Okay, it probably isn't fair to blame Billy Crystal and Meg Ryan for our widening income gap. But it is fair to say that When Harry Met Sally tells us something about why the rich have been getting so much richer than everyone else. That's high-earning college grads marrying each other—which a new paper estimates has increased inequality by 25 percent.

We used to live in a Mad Men world. Few men went to college, even fewer women did, and not many women, period, worked outside the home—not that they had many opportunities if they did. In 1960, 42.5 percent of married women hadn't graduated from high school. 39.6 percent had only done that. And just 37.7 percent of all women had or were looking for a job. The stereotype is that men married their secretaries, if their wives did work, and there's something to that—though highly-educated people did still pair up at high rates back then.

You can see that in the chart below, which breaks down 1960 marriages by each partner's education. It shows how much more or less likely a marriage was between, say, two college grads than what you would've expected from random chance. And it shows that for every combination of education level: people who didn't finish high school (HS-), high school grads (HS), people who attended some college (C-), college grads (C), and people with advanced degrees (C+). Anything more than 1 means there were disproportionately more of that type of marriage; anything less means the opposite.

(Note: I've highlighted all the homogenous pairs—HS- and HS-, C and C, etc.—with dotted lines).

All the data comes from a new paper that looks at how much people marrying someone like themselves—what economists charmingly call "assortative mating"—has contributed to inequality. The answer for 1960: not much.

Sure, people with at least a college degree were much more likely to marry each other than by chance. But this was a small group. It only made up 4.5 percent of all marriages. And it wasn't as if couples with two college degrees had two high incomes. Even highly-educated women didn't have many opportunities to earn a lot if they did work outside the home (which many didn't). In other words, most households still only had one big earner, relatively-speaking, regardless of the wife's education.

That made marriage a different institution back then. Men weren't looking for a soulmate, let alone someone to help pay the bills. They were looking for a good wife and mother. So they were willing to marry "down." Now, it doesn't look like that if you focus on how disproportionately likely college-educated men and women were to trade I-dos. But take another look, this time at the shaded areas. Men with a college degree were about as likely to marry women with only a high school degree as you'd expect by chance. And men with a college degree or more were twice as likely to marry a woman who hadn't finished college. This meant there were almost twice as many college-educated men married to women who weren't than were for the simple reason that many more women hadn't graduated from college than had.

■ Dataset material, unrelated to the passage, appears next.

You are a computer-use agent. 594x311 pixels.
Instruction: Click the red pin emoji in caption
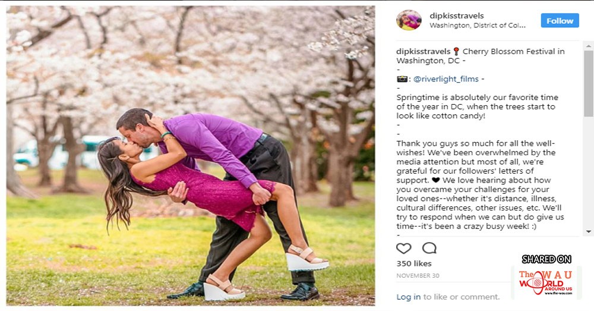tap(456, 51)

I'll Have the Marriage My Classmate Is Having

That world is gone now. It's gone, because more people, especially women, go to college. Because women have the chance to work—and earn—more. Because couples need two incomes to afford the same lifestyle that one used to buy. Because people who graduate from college cluster in neighborhoods away from those who don't. And because people want more from marriage nowadays.

Among affluent marriages, it's a When Harry Met Sally world, where working men and working women of similar education and income levels bond and marry over similarities—movies, art, paprikashrather than the differences that defined traditional marriage (he works/she cleans). This new arrangement promises a better world, but it has increased inequality. Here's how.

Five big trends have transformed the home and the workplace the past few decades. Those are more education, more women in the workforce, more financial insecurity, more marital expectations, and more assortative mating. Let's consider them one-by-one.

1) More education. In 1959, only  percent of 14.8 men and 7.6 percent of women between the ages of 25 and 29 had graduated from college. In 2012, it was 29.8 and 37.2 percent. And by 2011, women had surpassed men in advanced degrees too.

2) More women in the workforce. In 1959, 37.2 percent of women had a job or were actively looking for one. In 2012, it was 57.7 percent. That said, it's still hard for women to lean in when they have to plan their careers around when they have kids, when daycare is so damn expensive, and when husbands don't always do their share of the housework. That's why men still dominate the highest-paying jobs that require an inhuman number of hours as a show of your semi-feudal obligation to work. And even if women do break through, they still don't get paid as much as men do for the same work—though, as Hanna Rosin points out, the gap is more like 9 cents for every dollar men make, and not 23 cents.

3) More financial insecurity. You used to be able to afford a solidly middle-class lifestyle with just a high school diploma. That seems inconceivable today, when two college degrees aren't always enough, depending on how pricy your zip code is. But it's true. In 1960, a married couple of high school graduates made 103.1 percent of the average income. In 2005, that same couple would have made 82.7 percent of the average—and that's despite women working more. College-educated couples haven't fallen back, but outsized inflation in things like housing, healthcare, and college tuition have made staying ahead harder than getting ahead.

4) More marital expectations. Men don't just want a homemaker, and women don't just want a good provider. Men and women both want a good partner. That means someone to help with the mortgage, the homework, the housework, and watch House of Cards with. Someone ... like themselves.

5) More assortative mating. Take a look below at the same chart breaking down marriage by each partner's education, but updated for 2005. The first thing you'll notice is how much more likely high school dropouts are to marry each other than by chance. But look again. Every group is disproportionately more likely to marry someone like themselves than any other.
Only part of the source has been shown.